For those who might still be wondering how this works, drive-in cinema is a form of film screening experience that consists of a large outdoor movie screen, a projection booth, a concession stand, and a large parking area for automobiles. Within this enclosed area, people can view films from the privacy of their cars.
Almost five decades later, on this Friday night, we are at Galleria Mall, Lang’ata Road, Nairobi in the privacy of our lined up cars, eating popcorn and sipping coffee as we enjoy the premier of Uradi, a Kenyan film, on a big outdoor screen. Everybody in town seems to be here; from the Cabinet Secretary, Ministry of ICT, Innovation and Youth Affairs, Joe Mucheru, the former Kenya Film Commission CEO Peter Mutie and Riverwood Chairman Mwaniki Mageria.
“We have decided to redefine the history of the film industry in Kenya by starting these drive-in shows in malls where Kenyans can watch local Kenyan films at the comfort of their cars.
With the launch of the drive-in cinema, the Kenya Film Commission heralds a new era of entertainment experience like no other in modern history in the region. This is an exciting time for us and all movie lovers, as we gear to support the local film industry,” said the Kenya Film Commission CEO Timothy Owase.
Thanks to Covid-19 and the social distancing rule, the local entertainment industry has transformed itself by switching back to the golden days of film where drive-in shows were the in-thing. And it is not only about films, but music promoters and other recreation events organisers are also joining the bandwagon in this new normal.

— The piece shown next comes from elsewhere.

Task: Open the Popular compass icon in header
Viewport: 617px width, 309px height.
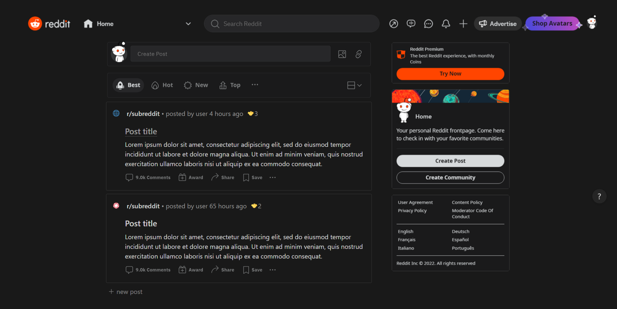Action: 394,24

With clubs and other enjoyment spots having been closed for close to seven months now, and movie theatres getting restrictions to host a minimal number of people, a rethink on how events can be worked out has been the only solution to an entertainment industry now on its deathbed.

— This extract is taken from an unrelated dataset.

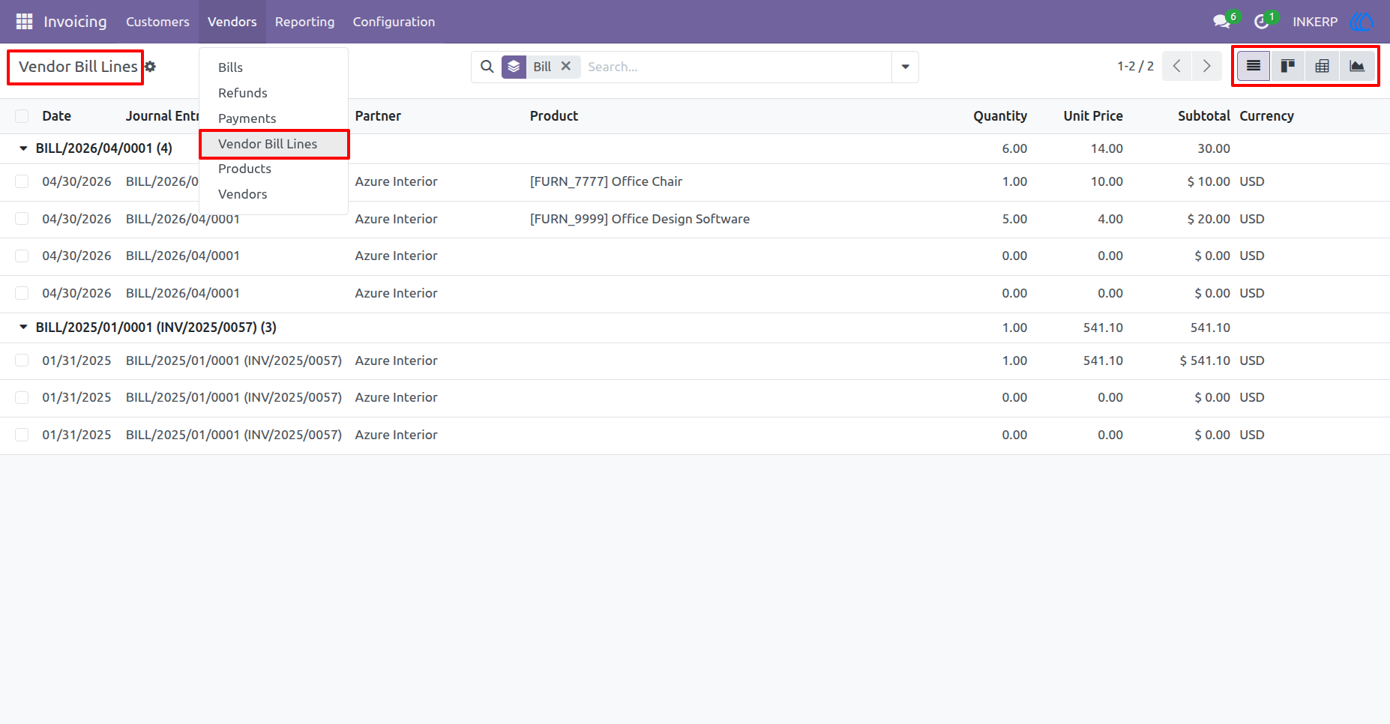Select Refunds from the Vendors menu
This screenshot has height=724, width=1390.
(243, 93)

On Saturday, a mega drive-in deejays show was held at Kileleshwa Primary School, where hundreds of music lovers converged to enjoy their favourite deejays thrill them from the privacy of their cars. Some of the deejays that entertained the fans were Pierra Makena, Coco, Caril, Metal-Tone and Jay Hand Sos.

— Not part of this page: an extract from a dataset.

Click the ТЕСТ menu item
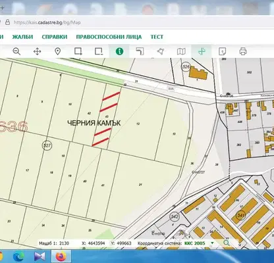Screen dimensions: 274x263 pyautogui.click(x=157, y=37)
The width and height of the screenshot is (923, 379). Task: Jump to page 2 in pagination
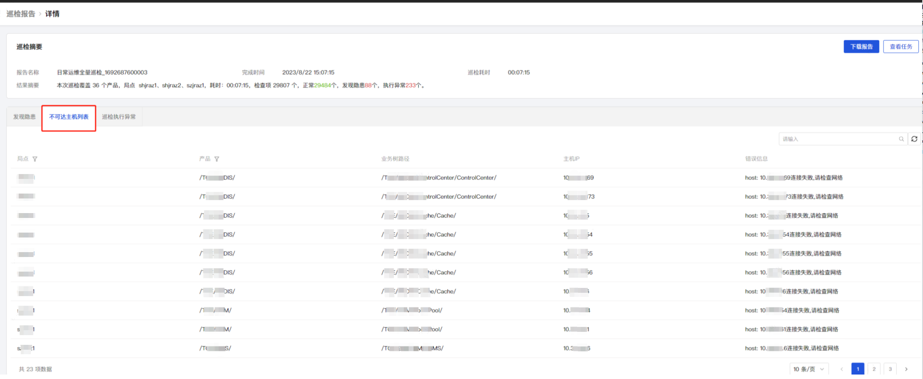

“This has been a different thrilling venture for us deejays and our fans. It is a concept we plan to employ in a series of events in different towns as we seek to quench our fans’ thirst and observe social distancing. This is the first of its kind deejay led gig in Kenya that does not involve people mingling,” Pierra said.
Another drive-in mega-concert, a cultural show that will feature indigenous Kenyan music and culture on one platform as a vehicle that promotes and celebrates our unity in diversity, has been planned for Carnivore Grounds this coming weekend.
The two-day event (on October 3, and 4) dubbed Kikwetu Festival will have fun-lovers access the grounds in their cars from where they will be treated to performances by top artists. It will feature Jazz, Soul, Genge, Hip-hop, Rock, Benga, Reggae, Ohangla, Bango and Mugithi among other genres.
“Our main aim at Kikwetu Festival is to promote, celebrate, widen appreciation for cultural diversity and quality music that is uniquely Kenyan.
The festival seeks to revive the cultural industry, increase visibility and accessibility for live Kenyan music, develop skills and opportunities for those in the music industry, and strengthen networking for artistes,” Dan Odhiambo, the brains behind the initiative, told The Standard during an exclusive interview.
“This is the first socially-distanced show of its kind and the first to be backed by the government; we are happy to be leading the way and, it is a huge plus for Kenyan music and the industry at large. The expansive venue has a capacity of over a thousand cars and it will be interesting to see how Kenyans behave in this sort of entertainment, which could be the new normal,” he added.
“Even though drive-in concerts might not feel the same as ordinary events where people can mingle freely, the idea is welcome, considering the entertainment world has changed due to restrictions brought about by the social distancing rule,” said David Kioko, an event organiser.